= Assignment =
Omitting all pictures, retype the entries below exactly as given.

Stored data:
============
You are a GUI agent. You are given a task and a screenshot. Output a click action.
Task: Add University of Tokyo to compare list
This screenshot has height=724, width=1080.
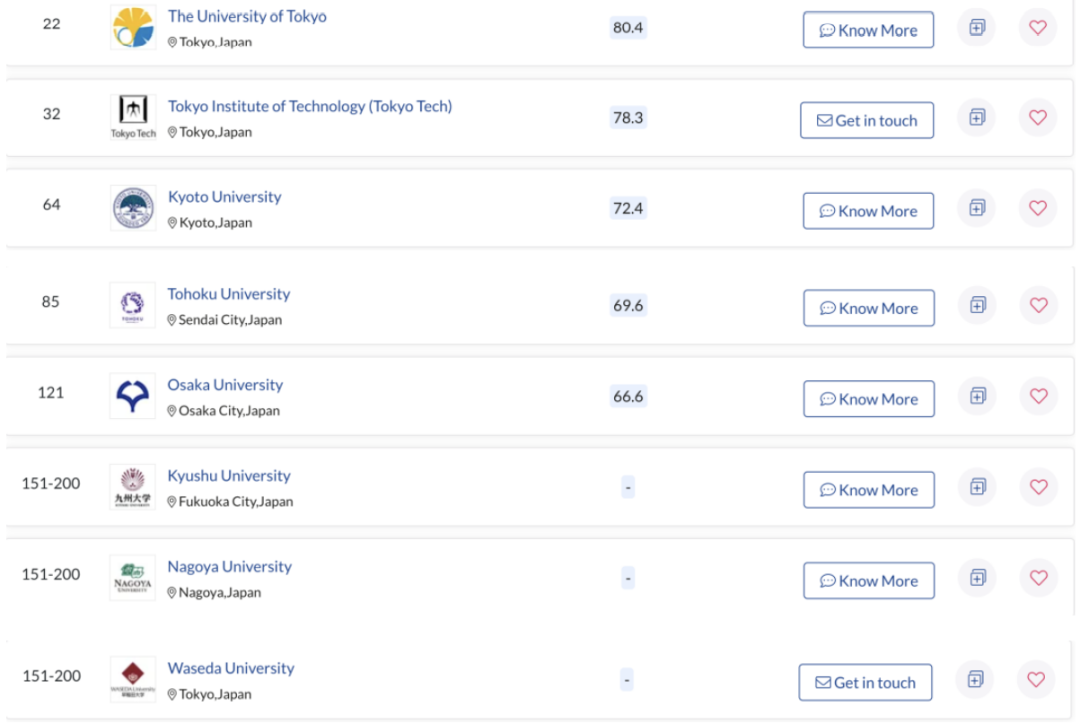[x=977, y=28]
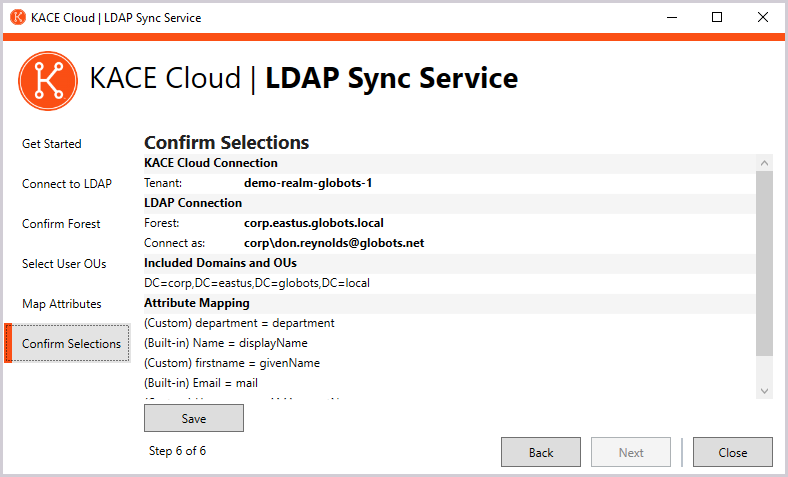Open the Select User OUs step
The width and height of the screenshot is (788, 477).
pos(64,264)
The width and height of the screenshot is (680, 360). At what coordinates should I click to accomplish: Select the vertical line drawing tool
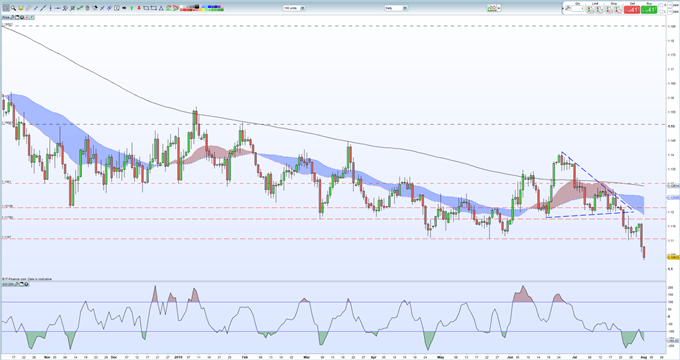tap(50, 8)
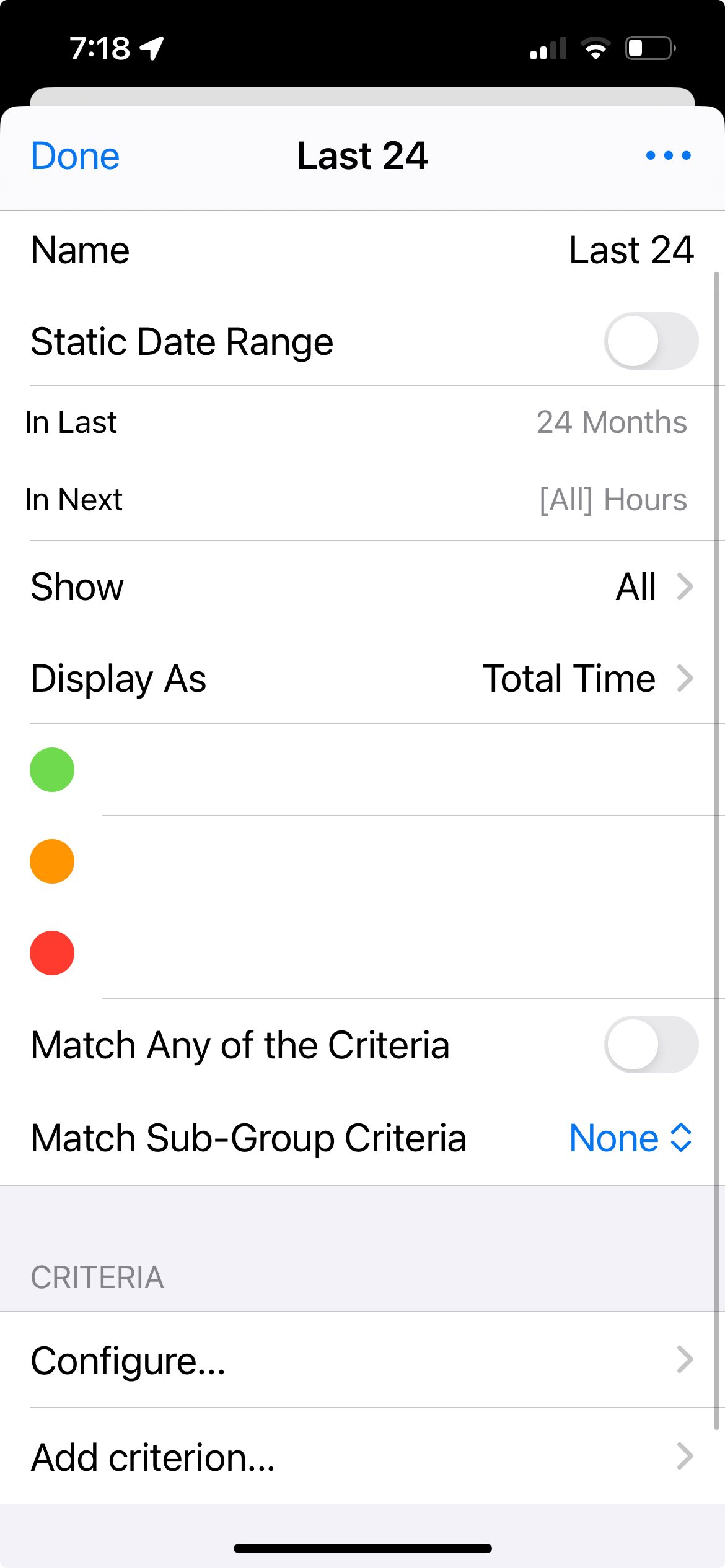Screen dimensions: 725x1568
Task: Select the red color dot
Action: pos(52,953)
============
= Task response =
You are a GUI agent. You are given a task and a screenshot. Output a click action.
Task: Add University of Tokyo to compare list
This screenshot has height=724, width=1080.
[x=977, y=28]
Open the Select User OUs step
The width and height of the screenshot is (788, 477).
pos(64,264)
The width and height of the screenshot is (680, 360). At what coordinates should I click to accomplish: Select the vertical line drawing tool
tap(50, 8)
Screen dimensions: 725x1568
Task: Select the red color dot
Action: pos(52,953)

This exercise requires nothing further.